The frenzy claimed hundreds of innocent lives, destroyed property worth millions of rupees and created hatred that had never been seen in the history of Sindh for thousands of years.
Despite Zulfikar Ali Bhutto’s appeals to end bloodshed, 22 lives were lost in three days, many were critical with 150 wounded, according to Dawn. On July 9, some 20,000 people took to the streets as fires swept through Sindh.
After nine violence-ridden days, Prime Minister Zulfikar Ali Bhutto arrived in Karachi and, after consulting with representatives of both segments, a fresh language bill was presented on July 16 declaring both Urdu and Sindhi official languages in Sindh.
This calmed the charged atmosphere but the riots left behind dwindling trust between Urdu and Sindhi-speaking peoples.
No exact figures are available on how many people died in the riots which were quelled days later after the army took control of Karachi and other cities, and imposed curfew.
Urdu: The language of defiance
On the International Mother Language Day [*], Reema Abbasi wrote an article in Dawn, Karachi on February 23, 2020, under the title: Urdu: The language of defiance
Reema Abbasi writes in part:
National Language Day is a reminder of a bitter truth — deaths cannot bury a cause. Through the decades, Urdu has been dicing with death, and much blood has flowed to sustain it. Impassioned, young have served as consistent catalysts of both social justice and linguistic equality.
One such historic moment rests easy in Karachi’s chaotic Liaquatabad. A lofty board stands in a busy side lane; it bears the slogan of a memorable movement — Urdu ka janaza hai zara dhoom se nikle — a tribute to the Martyrs of Urdu, July 9, 1972.
Opposite, across a congested street, is Masjid Shuhuda-i-Urdu. A small brown gate in the far corner of its mosaic courtyard opens into a small enclave of seven large white graves; their tall, scalloped tombstones resonate with defiance and triumph.
A marble plaque beside the gate is the thread that binds and immortalises each one of them with a synopsis of the upheaval.

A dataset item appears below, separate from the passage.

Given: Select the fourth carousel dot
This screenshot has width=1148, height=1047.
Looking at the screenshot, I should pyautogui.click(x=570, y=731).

It reads: “These are monuments of innocent martyrs of the Urdu Movement in July, 1972, who were killed on the orders of the first chief minister of Sindh, Mumtaz Ali Bhutto. The police opened fire at demonstrations by unarmed men raising the slogan, ‘Urdu ka janaza hai zara dhoom se nikle’.” Patrons of Urdu buried them by the largest intersection of the city in Liaquatabad with the belief that guardians and inheritors of the language will remember their sacrifice. Anjuman-i-Shuhuda-i-Urdu.
“I renovated the graves in 2016 and placed the commemorative tablet. It’s the only graveyard where the name of the assassin is mentioned. The mosque and madressah is ‘qabza’. We wanted a minar, library and an auditorium,” says Dr Saleem Haider, chairman of the Mohajir Ittehad Tehreek.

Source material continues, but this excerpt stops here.